■ Problem to solve
With the images removed, repeat the data below exactly.

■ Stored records
= = = = =
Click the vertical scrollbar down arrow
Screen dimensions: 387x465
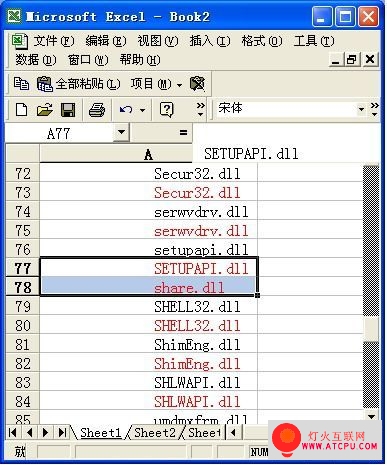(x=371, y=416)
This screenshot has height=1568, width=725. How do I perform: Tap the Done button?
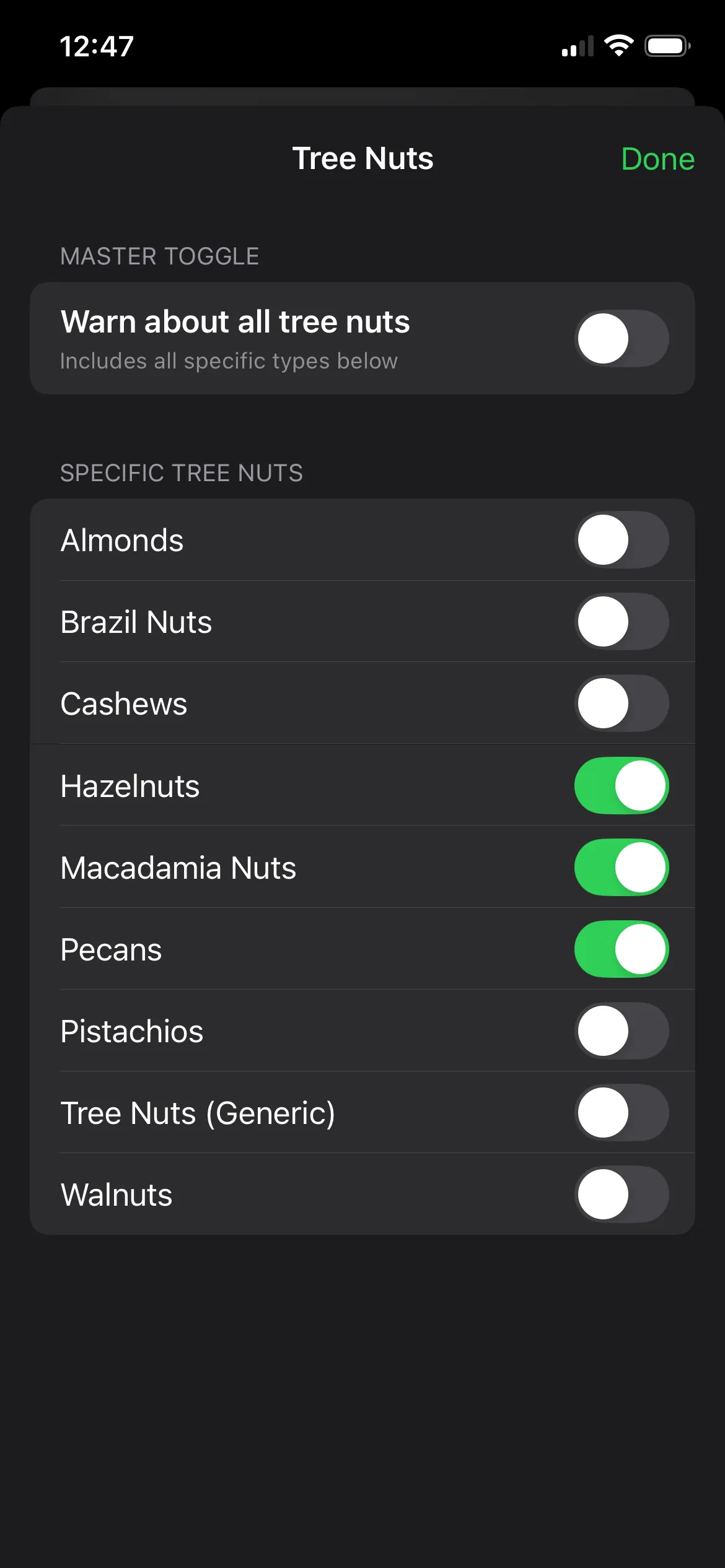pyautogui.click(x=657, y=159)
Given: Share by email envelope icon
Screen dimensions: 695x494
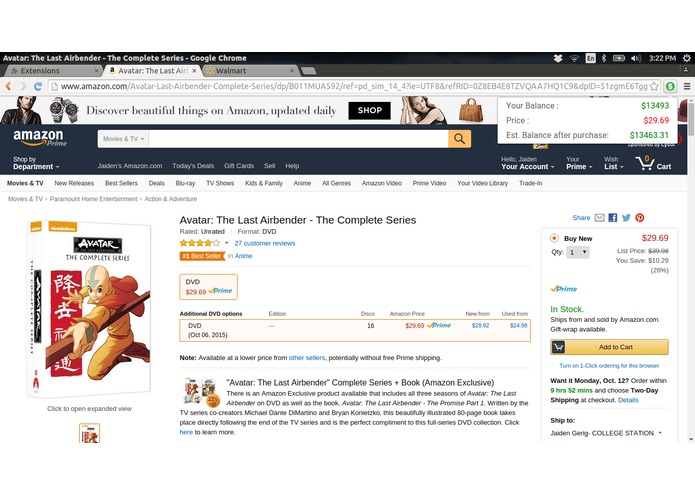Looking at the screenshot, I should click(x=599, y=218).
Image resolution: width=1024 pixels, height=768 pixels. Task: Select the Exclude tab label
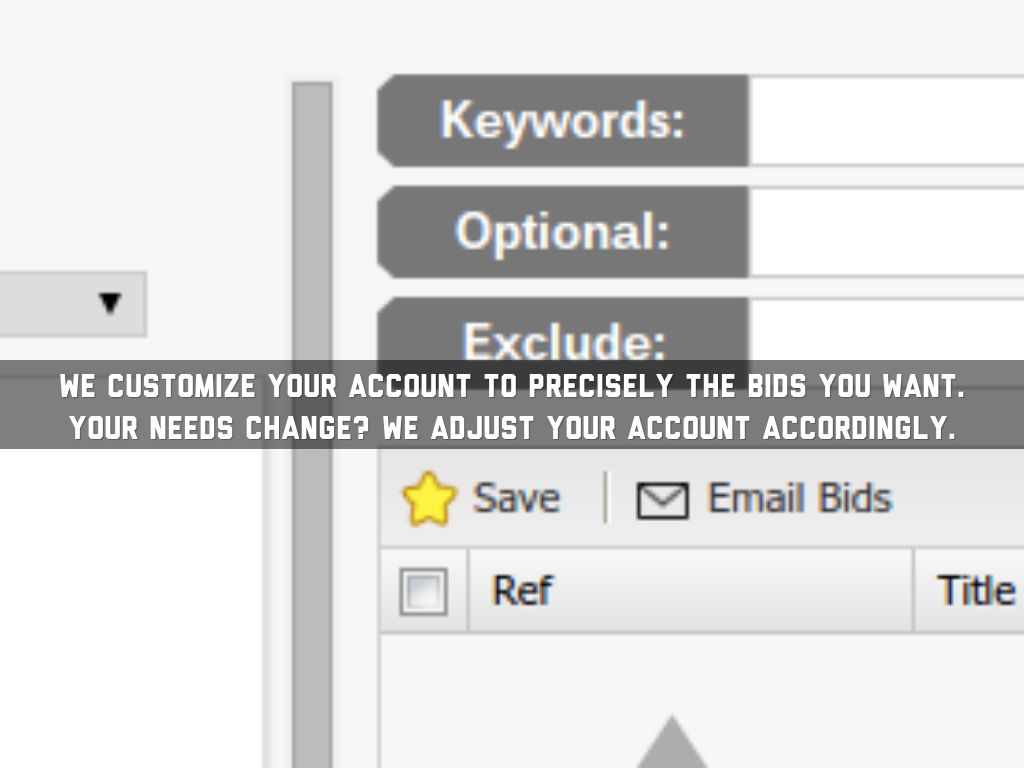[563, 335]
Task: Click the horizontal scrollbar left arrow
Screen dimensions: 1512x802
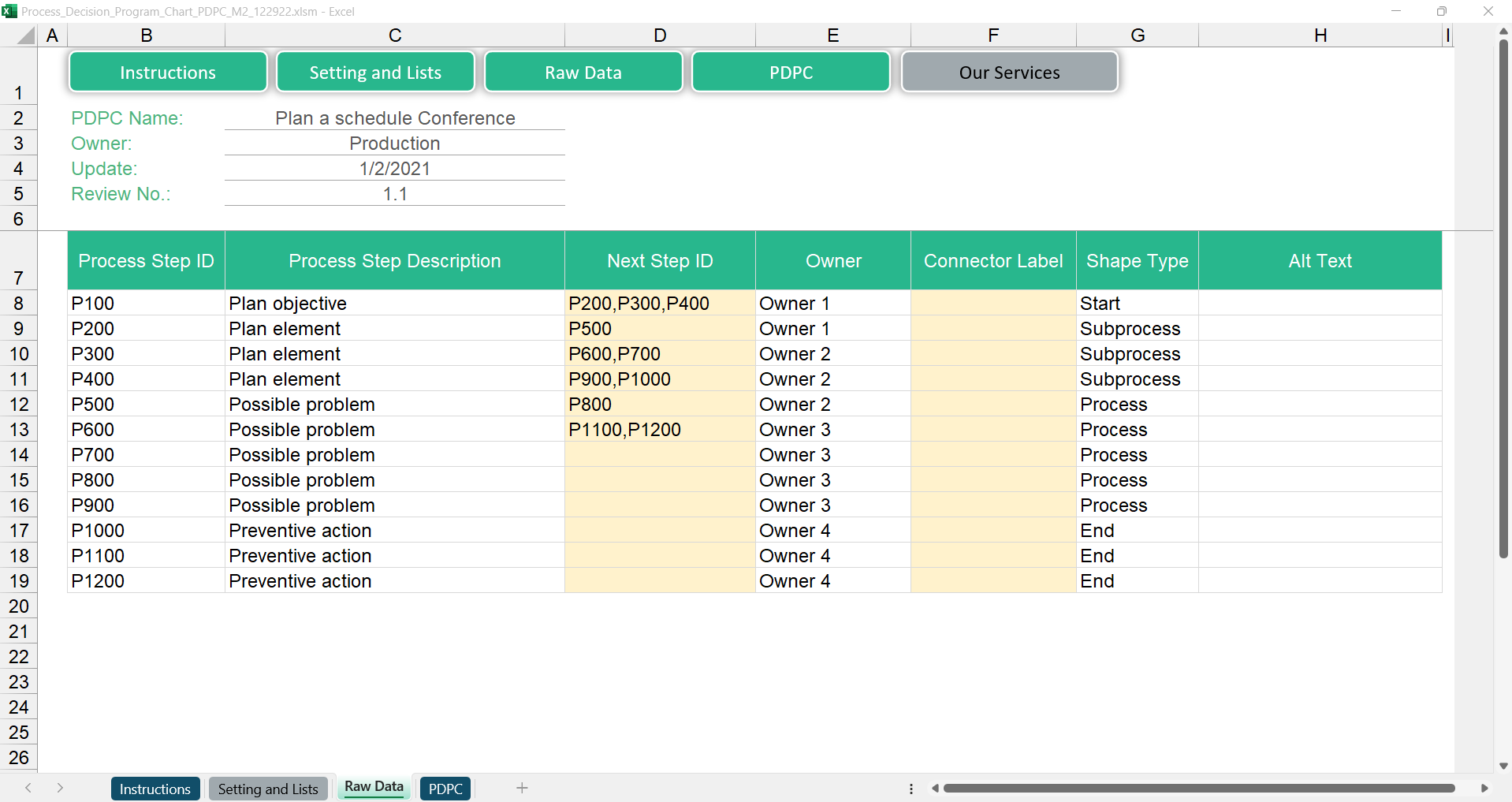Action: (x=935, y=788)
= = = = =
■ Problem solution
Click the vertical scrollbar down arrow
Screen dimensions: 387x465
(x=371, y=416)
This screenshot has height=1568, width=725. How do I perform: Tap the Done button?
pyautogui.click(x=657, y=159)
Given: Share by email envelope icon
Screen dimensions: 695x494
Looking at the screenshot, I should click(x=599, y=218).
Image resolution: width=1024 pixels, height=768 pixels. Task: Select the Exclude tab label
[563, 335]
Task: Click the horizontal scrollbar left arrow
Screen dimensions: 1512x802
Action: (x=935, y=788)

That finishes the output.